▶ [How to complete this task] Retype all the records below exactly as they are, with no image carried over.
--------------------------------
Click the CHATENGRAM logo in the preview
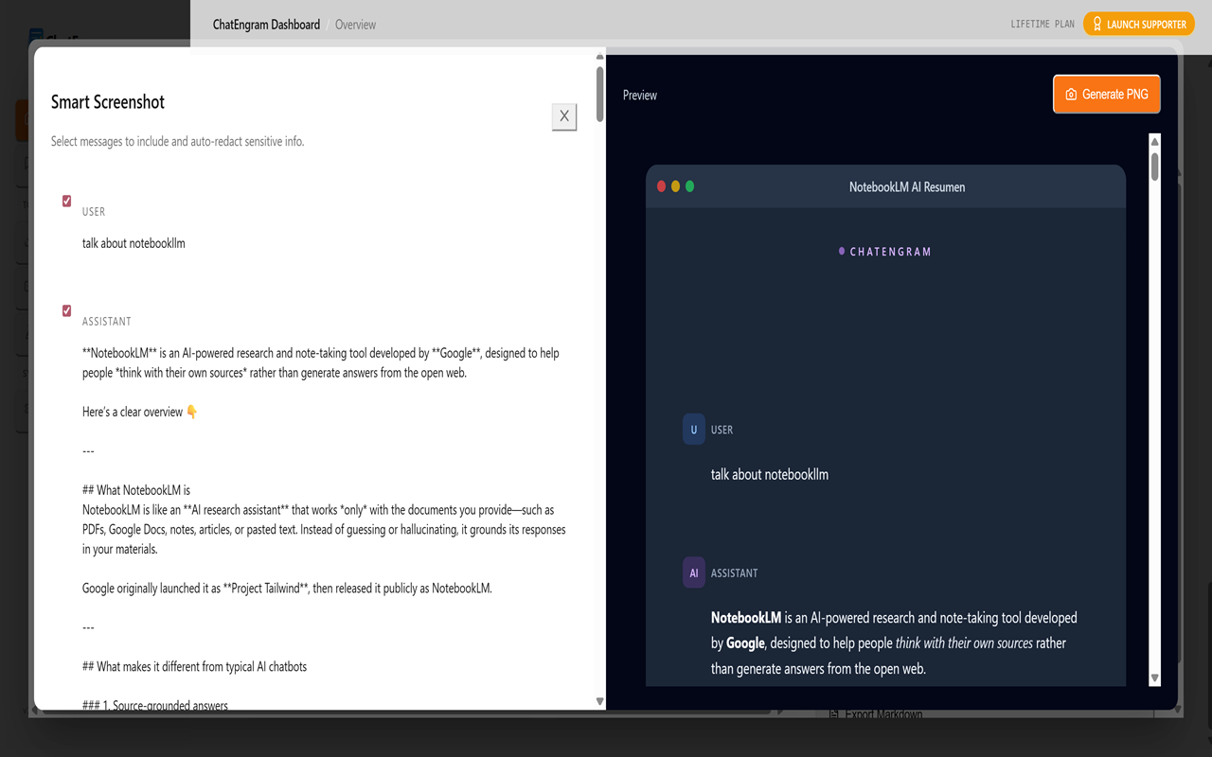Viewport: 1212px width, 757px height. 884,251
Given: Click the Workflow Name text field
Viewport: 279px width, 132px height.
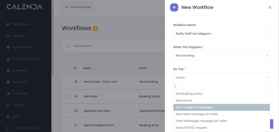Looking at the screenshot, I should (x=221, y=34).
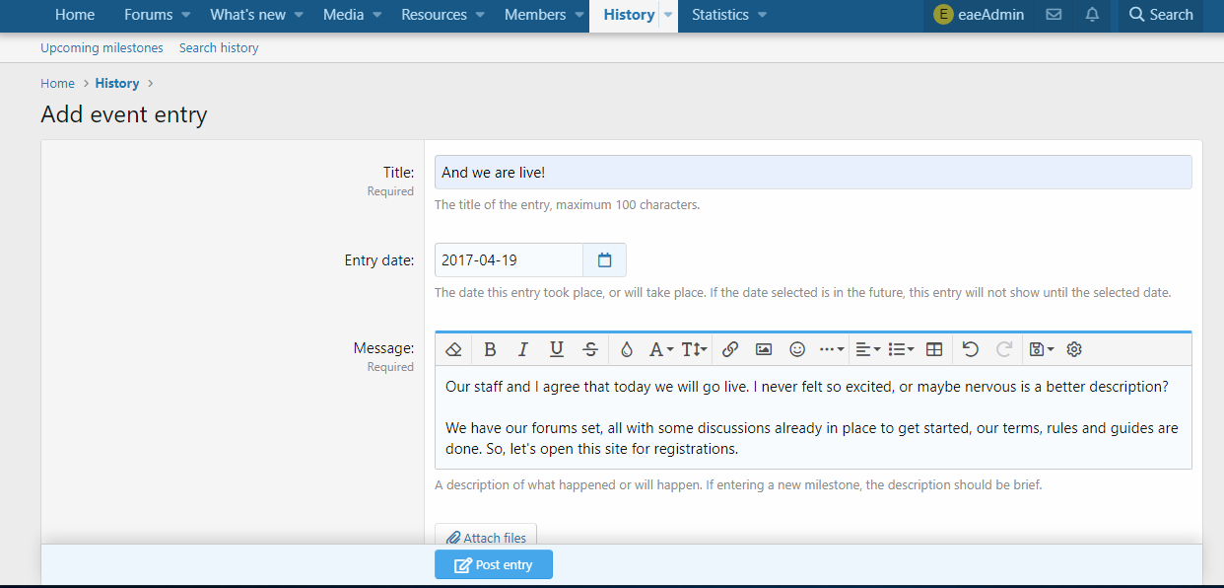Apply underline formatting to text
Image resolution: width=1224 pixels, height=588 pixels.
[x=557, y=349]
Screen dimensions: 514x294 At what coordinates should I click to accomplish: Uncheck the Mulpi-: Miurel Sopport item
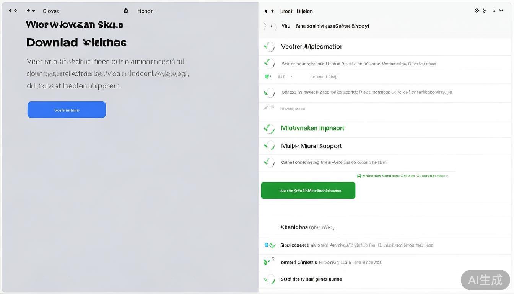[x=270, y=145]
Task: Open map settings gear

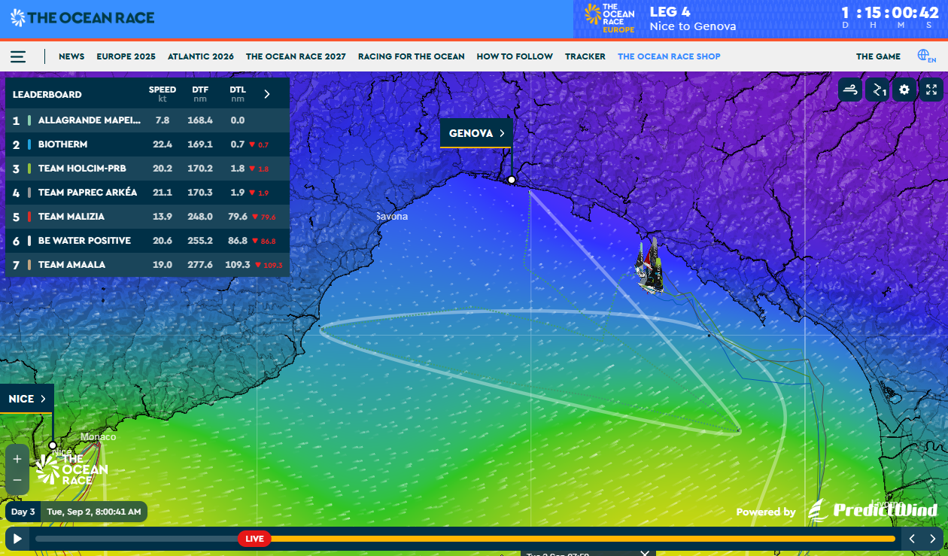Action: coord(904,90)
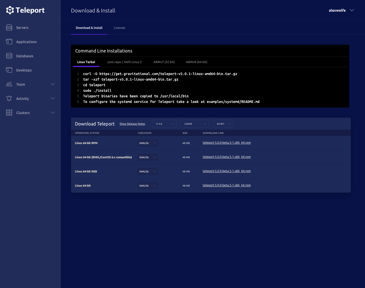This screenshot has height=288, width=365.
Task: Click the Activity alarm bell icon
Action: click(9, 98)
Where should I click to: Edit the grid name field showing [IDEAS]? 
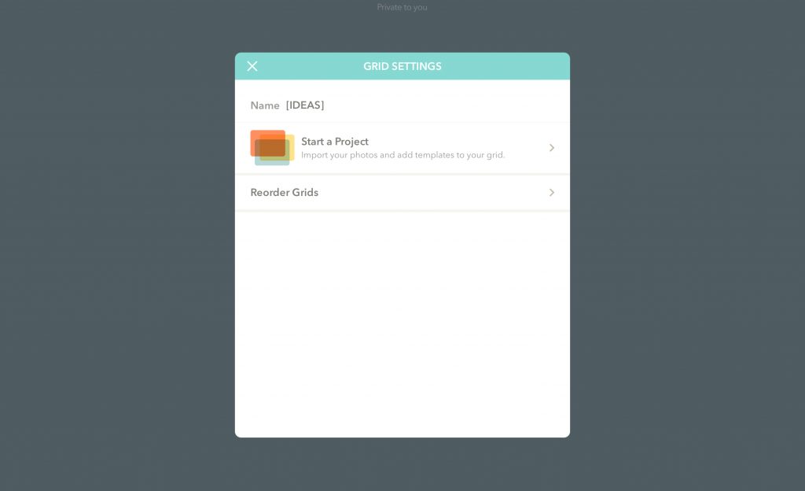pyautogui.click(x=420, y=105)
--------------------------------
▶ [Output]
Click the CHATENGRAM logo in the preview
Viewport: 1212px width, 757px height. 884,251
Given: Click the Workflow Name text field
Viewport: 279px width, 132px height.
Looking at the screenshot, I should (x=221, y=34).
Apply underline formatting to text
Image resolution: width=1224 pixels, height=588 pixels.
[x=557, y=349]
Screen dimensions: 514x294 At what coordinates should I click to accomplish: Uncheck the Mulpi-: Miurel Sopport item
[x=270, y=145]
Task: Open map settings gear

Action: coord(904,90)
This screenshot has height=288, width=365.
Task: Click the Activity alarm bell icon
Action: click(9, 98)
Where should I click to: Edit the grid name field showing [IDEAS]? 
pyautogui.click(x=420, y=105)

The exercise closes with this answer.